Sue, década y media bajo la marca de Caín, adelgazó hasta casi morir y peleó contra un cáncer. Soñaba de forma recurrente con su hijo, cuando era un bebé. A veces el nene tenía el torso atravesado de cortes y ella no los había visto; o bien «otras madres habían reservado un espacio para que sus bebés durmieran, menos ella, y el pequeño no podía descansar». El libro ha nacido de una alucinación muy real. Una cosecha de rabia y desconcierto, sonámbulo como sólo puede serlo cuando no hay más certezas a que agarrarse que las cruces que el joven Klebold dejó a su paso.

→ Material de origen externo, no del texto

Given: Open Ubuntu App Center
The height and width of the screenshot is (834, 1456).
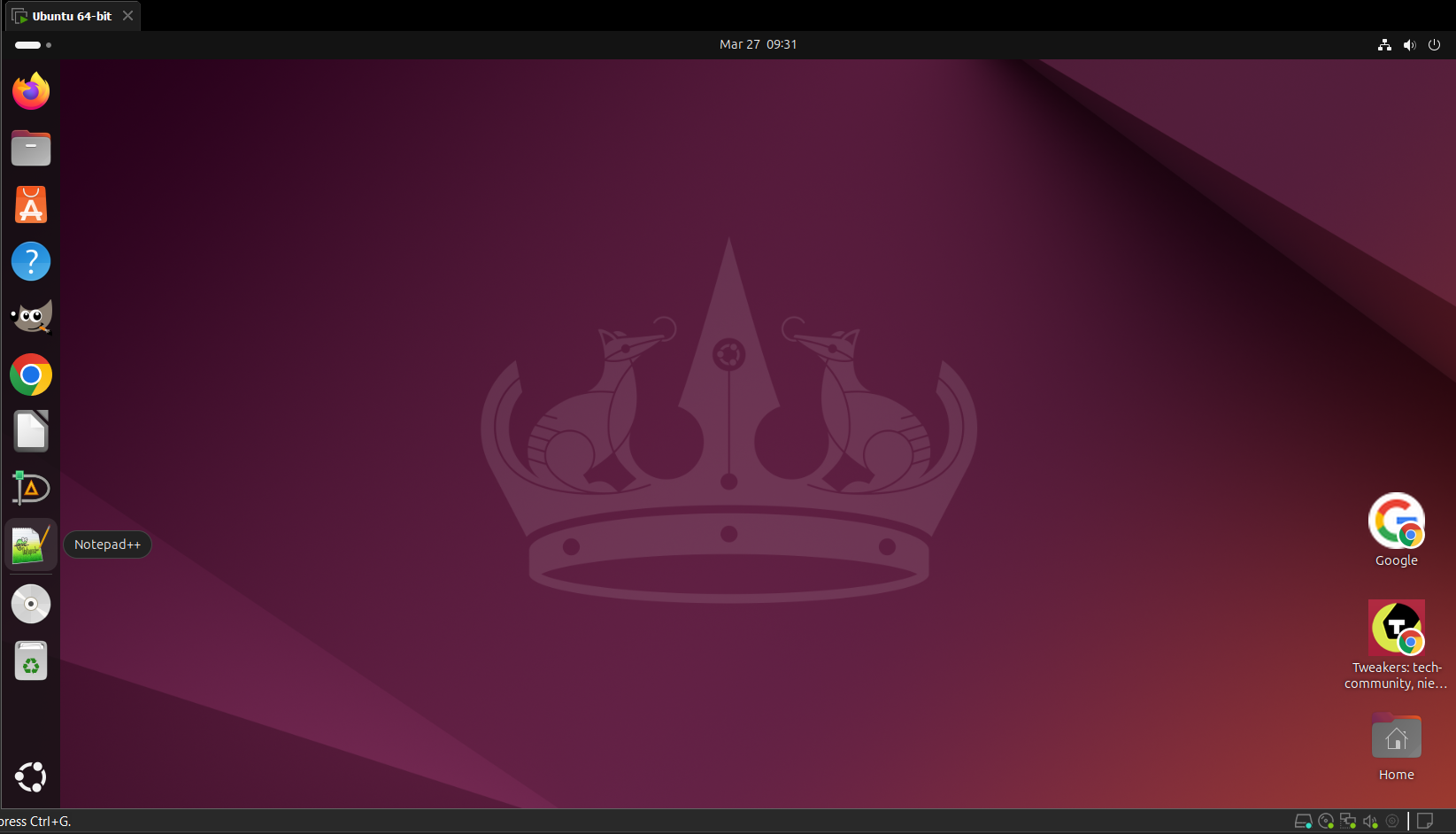Looking at the screenshot, I should pyautogui.click(x=31, y=205).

Sostiene Dominus que Sue no busca el perdón. Qué difícil redimirse de una acción, ajena y al mismo tiempo cercana, de la que tienes tanta culpa y ninguna.

El chasquido de los fusiles sobrevuela la psique del país como un abejorro negro. Aparte, en el combate entre nature y nurture, genotipos y ambiente, no siempre triunfa el bien. La transmisión de una moral choca con la inclinación depredadora del mono ancestral y/o la posibilidad de que el cerebro del crío esté bajo de serotonina o tenga cortocircuitada su tierna corteza prefrontal. La pesadilla de que tu hijo adolescente, enajenado de hormonas y drogas, engatusado por la tóxica amistad de un psicópata (al parecer Eric Harris lo era, y de manual), salga de casa con la intención de matar, chisporrotea en la conciencia de EE UU como un televisor antiguo a medianoche. Ese momento en que la programación era sustituida por un vals de partículas en blanco y negro y sólo los muy exasperados aspiraban a encontrar sentido al «ruido blanco», o «señal aleatoria caracterizada que contiene todas las frecuencias» (Wiki). «Igual fenómeno ocurre con la luz blanca», remacha la enciclopedia, pero desde que lo escribió César González Ruano, 30 de noviembre de 1965, 15 días antes de morir, sabemos que «El terror es blanco. La soledad es blanca». Terror y soledad de una madre que somos todos y, parapetados tras los imprescindibles placebos a los que obliga la supervivencia, ninguno.